> [Short exercise 1] According to the court opinion excerpt, how many units can a student receive for the work experience classes?

> [Reading passage]
-- Begin --

The work experience classes allow a student to receive one to four units for working in a job related to the student’s particular field of study. Students enroll through the regular class registration process. A teacher supervises these students, confers with their on-the-job supervisors, and gives them a final grade. The teachers are paid a stipend, up to three hours per student. As a matter of practice, the District does not count a teacher’s work experience assignments in calculating either a full-time or 60 percent temporary teacher’s load.
3. Appellant’s petition for writ of mandate and this appeal.
On June 21, 2000, appellant filed a petition for writ of mandate with the superior court to compel the District to reclassify her as a contract or regular employee on the grounds that her work experience assignments, when coupled with her teaching load, caused her to exceed 60 percent of full-time, triggering her eligibility for tenure pursuant to sections 87482, 4 87482.5, and 87604. 5
In its minute order denying appellant’s writ of mandate, the trial court cited Balasubramanian, deciding: “That case states that under Education Code Section 87482.5, any person who is employed to teach community college classes for not more than 60 percent of the hours per week considered a full-time assignment shall be classified as a temporary employee under section 87604. Nothing in section 87482.5 says that a temporary employee who exceeds the 60 percent limit MUST be reclassified as a contract employee.” The trial court did not reach the second issue presented by appellant’s writ, which is whether her work experience assignments caused her to exceed 60 percent of full-time.

-- End --

> [Short exercise 2] Identify each line of the records that contains the word "This", and copy those lines.

> [Source data]
-- Begin --

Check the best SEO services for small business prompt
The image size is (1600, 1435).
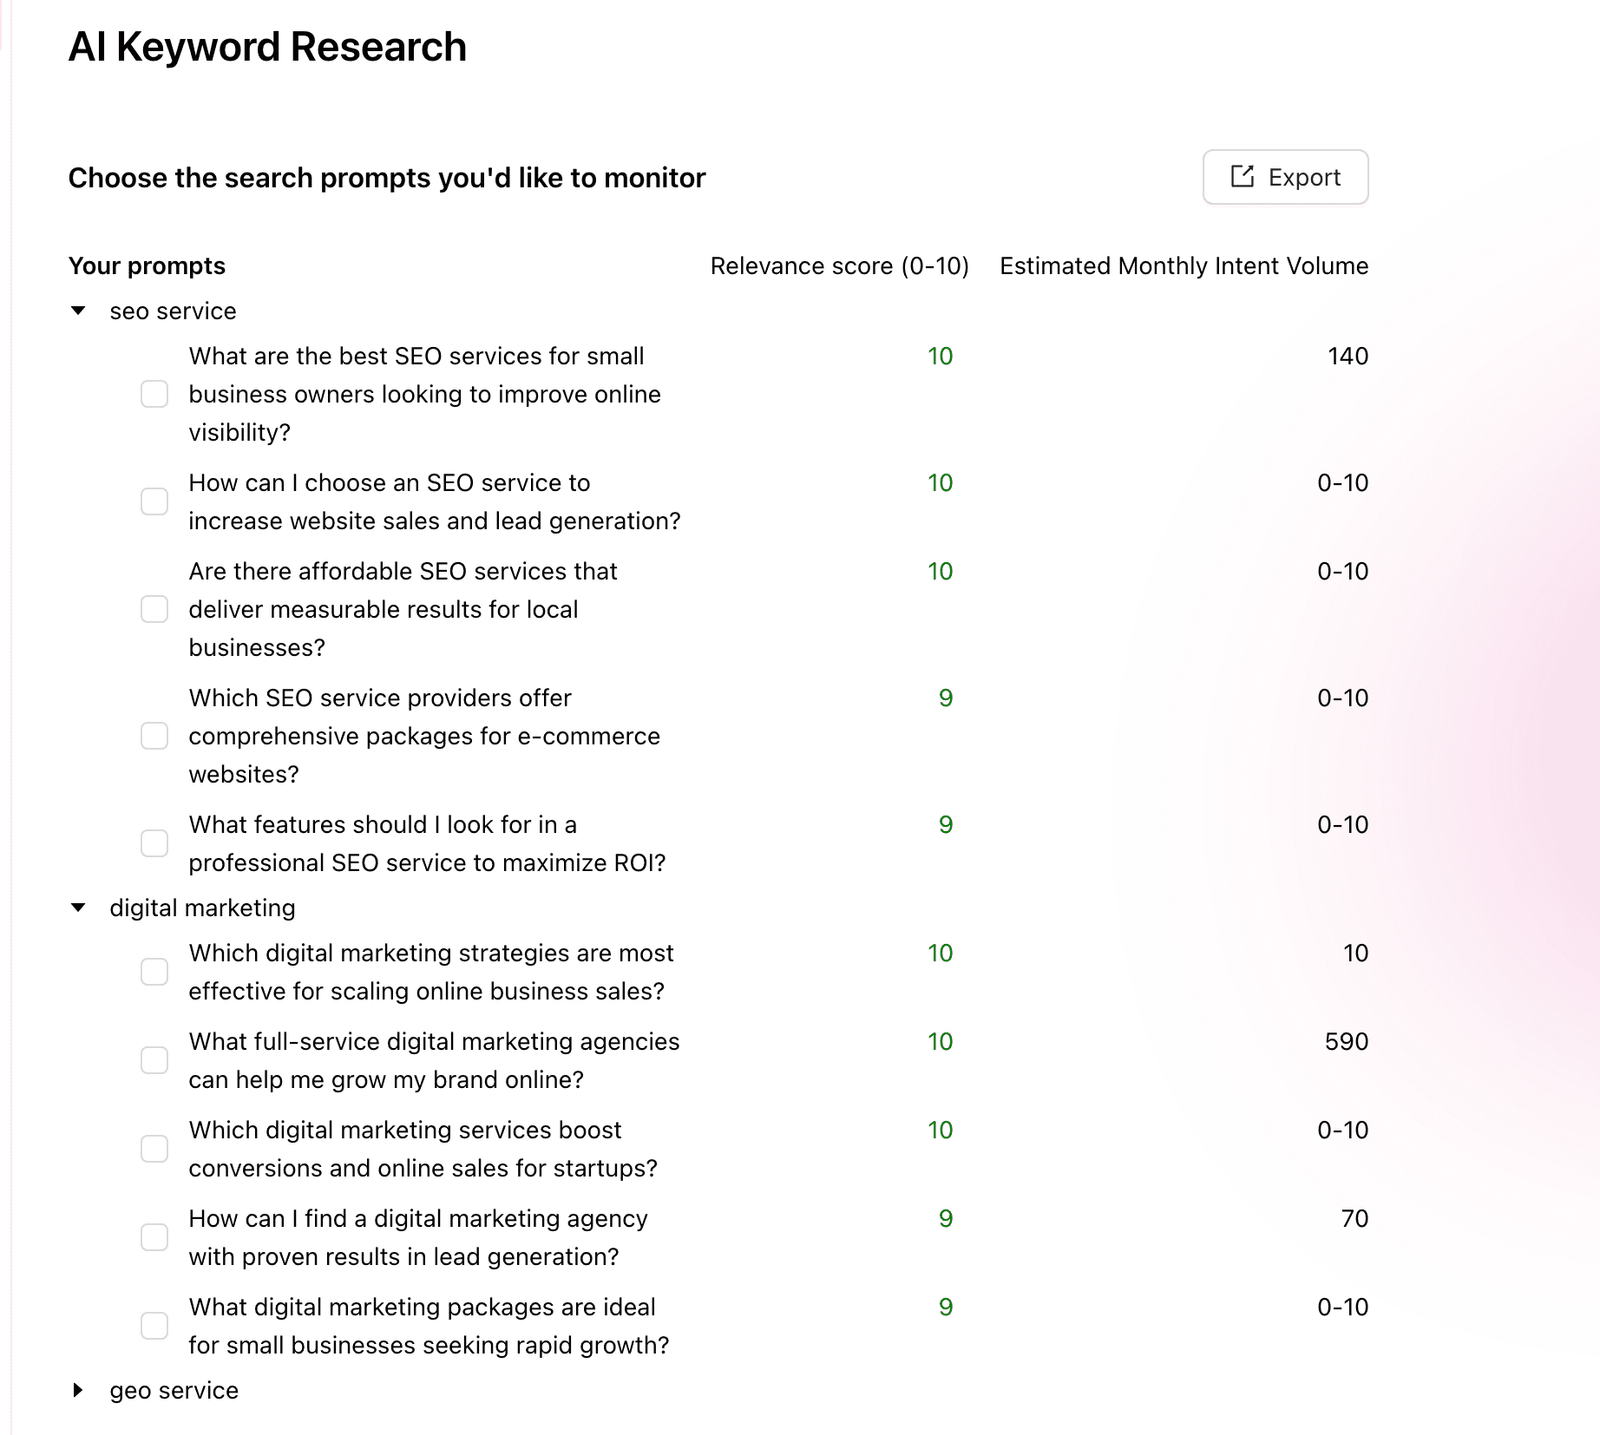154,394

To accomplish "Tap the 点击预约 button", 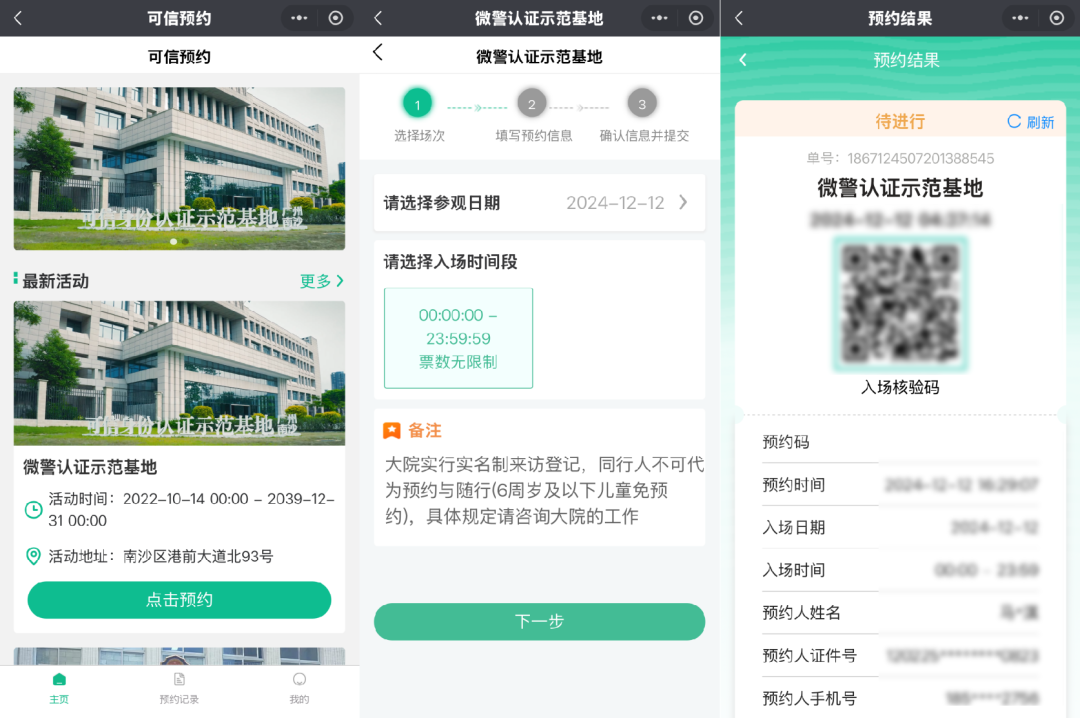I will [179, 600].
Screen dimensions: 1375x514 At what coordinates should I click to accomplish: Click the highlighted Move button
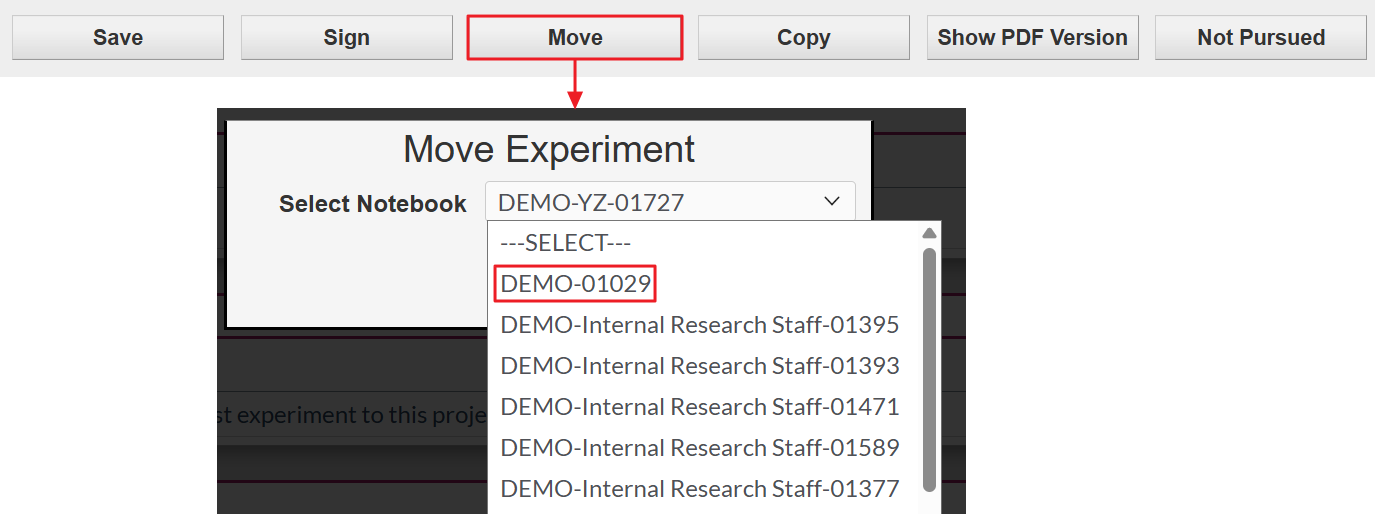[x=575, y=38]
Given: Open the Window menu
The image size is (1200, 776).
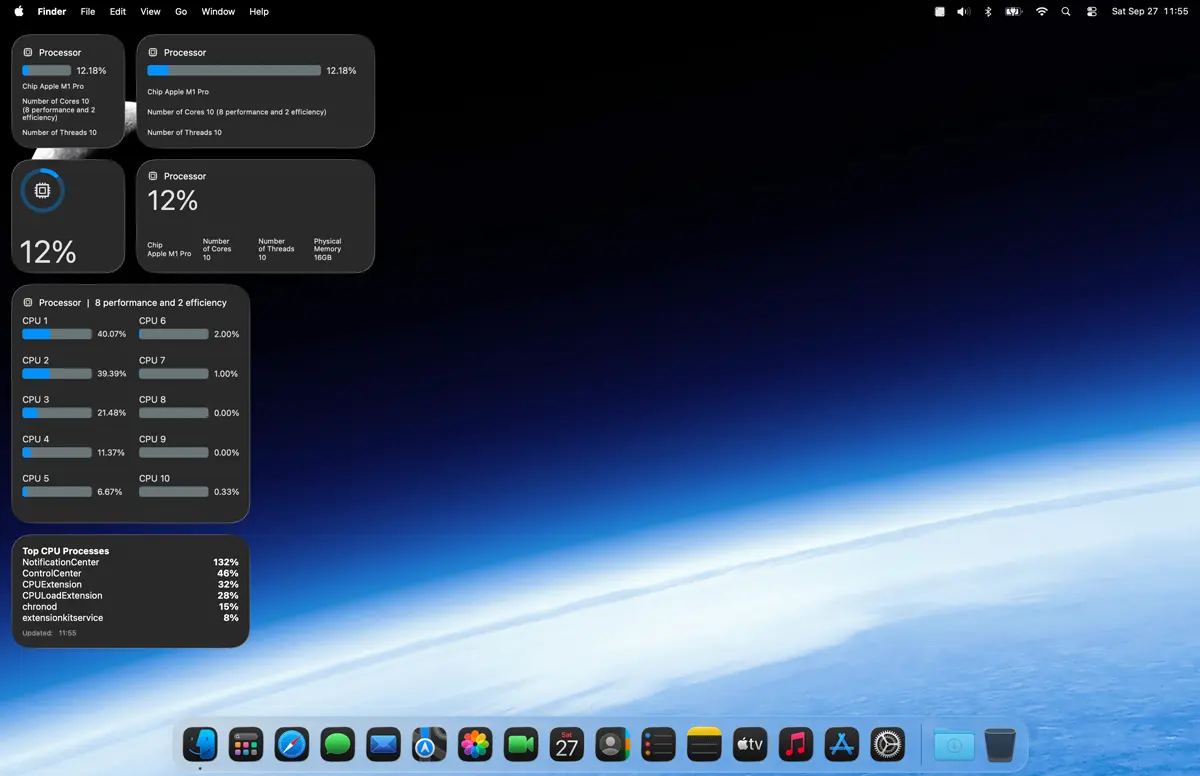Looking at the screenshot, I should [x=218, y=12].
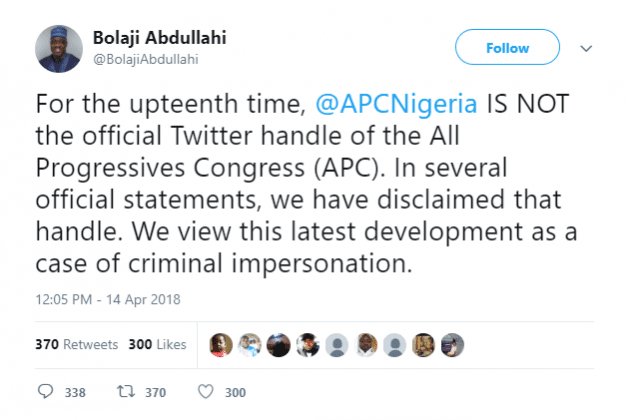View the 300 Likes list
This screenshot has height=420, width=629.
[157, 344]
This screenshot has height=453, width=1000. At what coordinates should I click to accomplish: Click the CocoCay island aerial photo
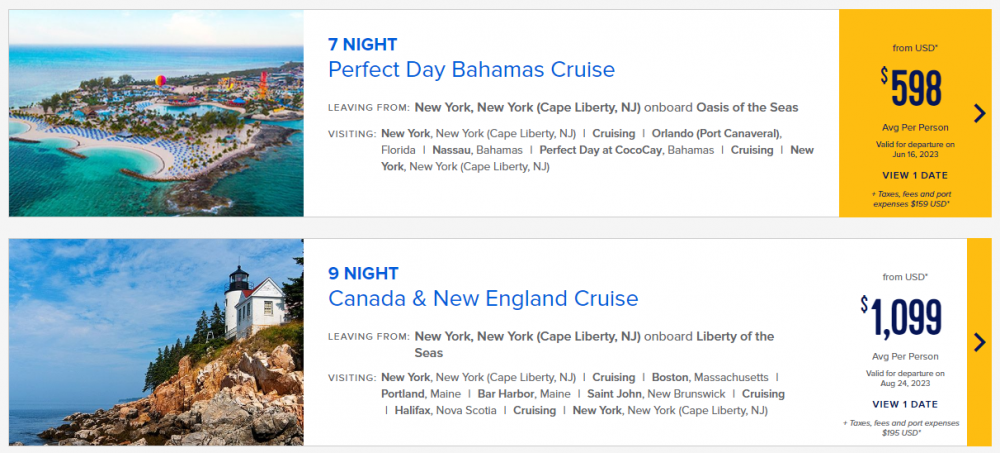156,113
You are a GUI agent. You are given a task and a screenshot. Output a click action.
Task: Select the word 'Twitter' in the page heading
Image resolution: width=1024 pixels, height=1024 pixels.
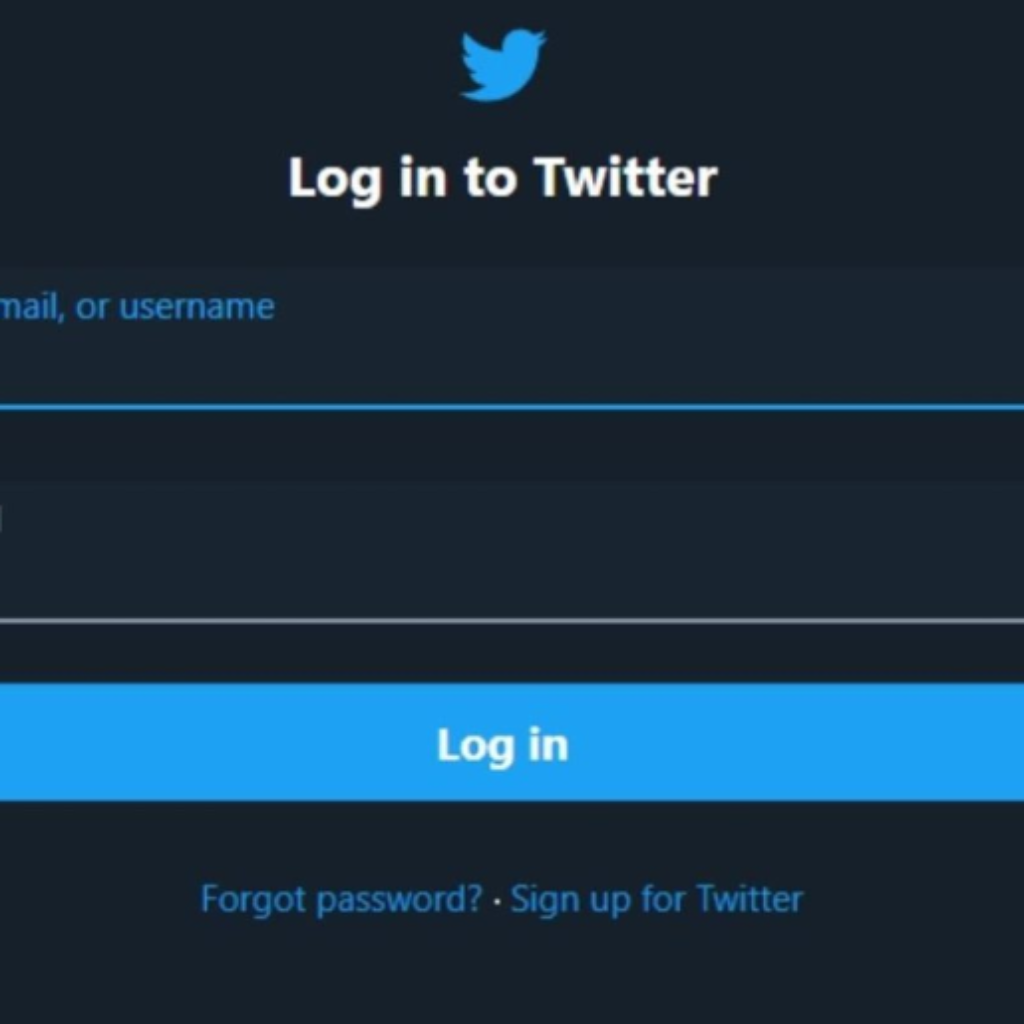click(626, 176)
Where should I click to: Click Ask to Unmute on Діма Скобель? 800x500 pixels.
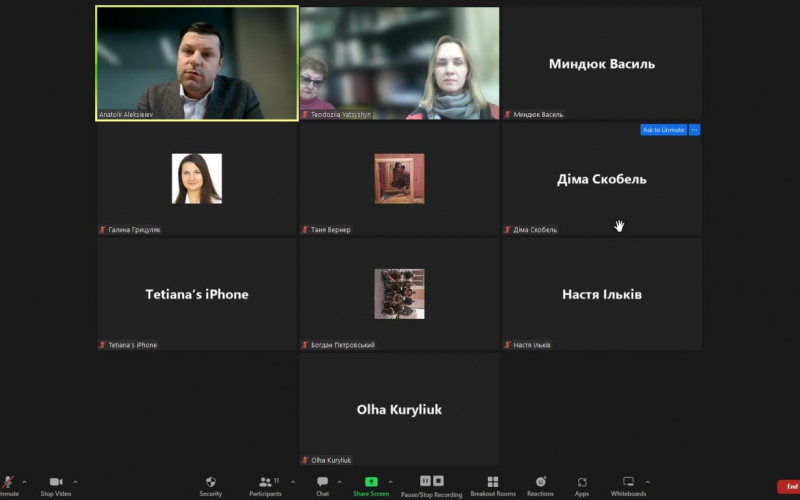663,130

-- End --

> [Full answer 1] One to four units.

> [Full answer 2]
This screenshot has height=420, width=629.
This screenshot has height=453, width=1000. At what coordinates should I click to accomplish: Click the CocoCay island aerial photo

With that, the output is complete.